Ovviamente, l’afflusso turistico ha determinate necessità che devono essere rispettate ed è qui che spesso noi denunciamo lacune che rendono il soggiorno del turista meno piacevole. Riteniamo doveroso nei confronti dei nostri lettori affrontare e rendere di pubblica ragione le deficienze in questo settore. Il plauso mercenario non corrisponde ai nostri principi.
Il turismo dovrebbe essere da noi affrontato con una gestione professionale, con semplici direttive e consigli nei confronti degli addetti regionali e locali (poche disposizioni, ma chiare e di facile attuazione) e con un’efficace azione promozionale effettuata dal Ministero del Turismo e che veda coinvolti altri Dicasteri (per primo quello dei Beni Culturali, ma praticamente tutti gli altri) tenendo presente che l’Italia è o Stato che ha le massime possibilità di attrazione turistica nel mondo. Per noi il turismo è l’equivalente, in soldoni, di ciò che rappresenta il petrolio per altri Stati.
Non siamo statalisti, ma la promozione turistica non può essere lasciata nelle mani di persone non preparate, altrimenti finisce che sia appannaggio di ciascun Paese o singolo operatore.
Per troppi anni la gestione della promozione turistica è stata a pioggia, lasciata agli Enti Locali o alle singole organizzazioni turistiche, che spesso hanno agito bene, ma con scarsi risultati finali, perché la loro azione il più delle volte non varcava i confini nazionali.

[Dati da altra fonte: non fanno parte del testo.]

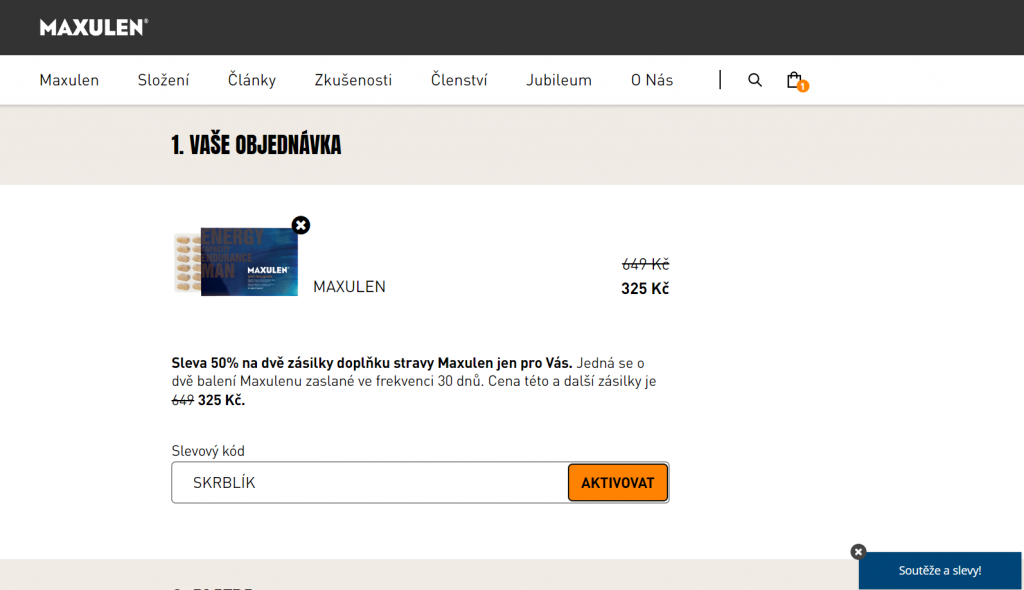Image resolution: width=1024 pixels, height=590 pixels.
Task: Open the Soutěže a slevy banner
Action: (940, 570)
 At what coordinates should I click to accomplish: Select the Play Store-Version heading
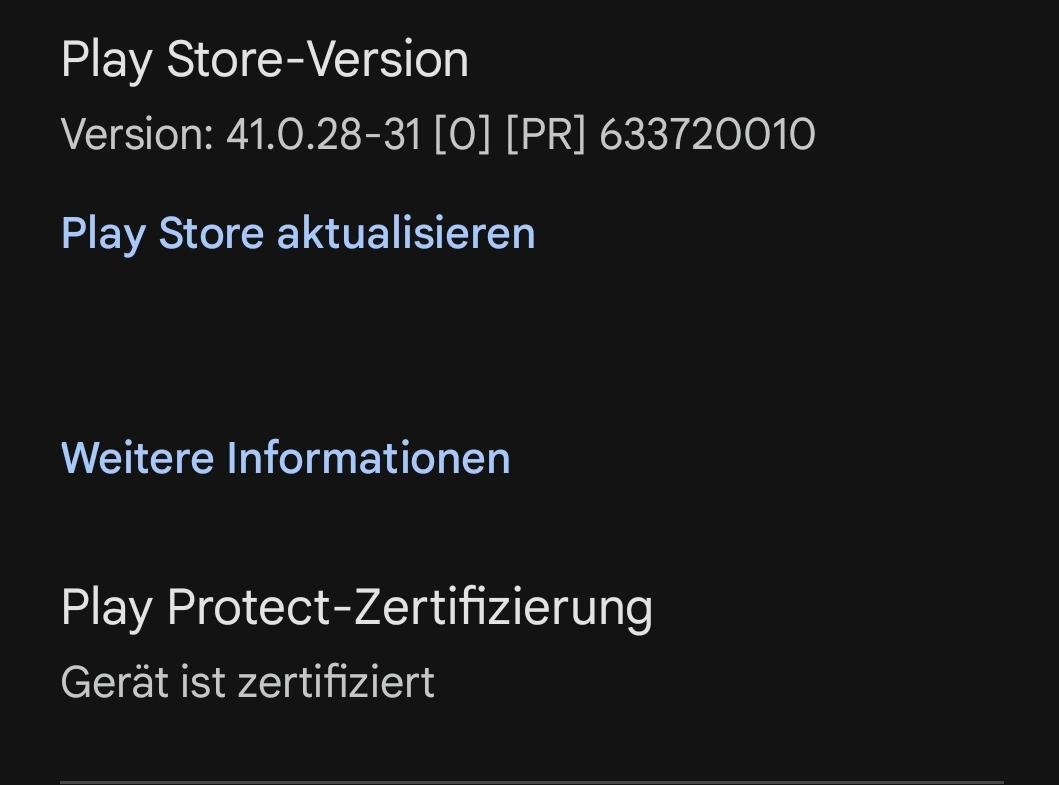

In altre Nazioni sono le Rappresentanze Consolari quelle che promuovono, a ragion veduta ed efficacemente, la promozione delle bellezze e delle possibilità di accesso nel loro Stato.
Sarebbe necessario che le nostre Rappresentanze fossero dotate semplicemente di materiale che illustri l’Italia, in analogia a quanto fanno molte nostre località di villeggiatura.
Vi sono Nazioni dove le possibilità d’informazione per i loro cittadini che vorrebbero viaggiare sono carenti, ma sappiamo che Stati a noi turisticamente concorrenti provvedono, tramite i Consolati, a rendere edotti gli aspiranti turisti delle possibilità di viaggio e di soggiorno nel loro Paese.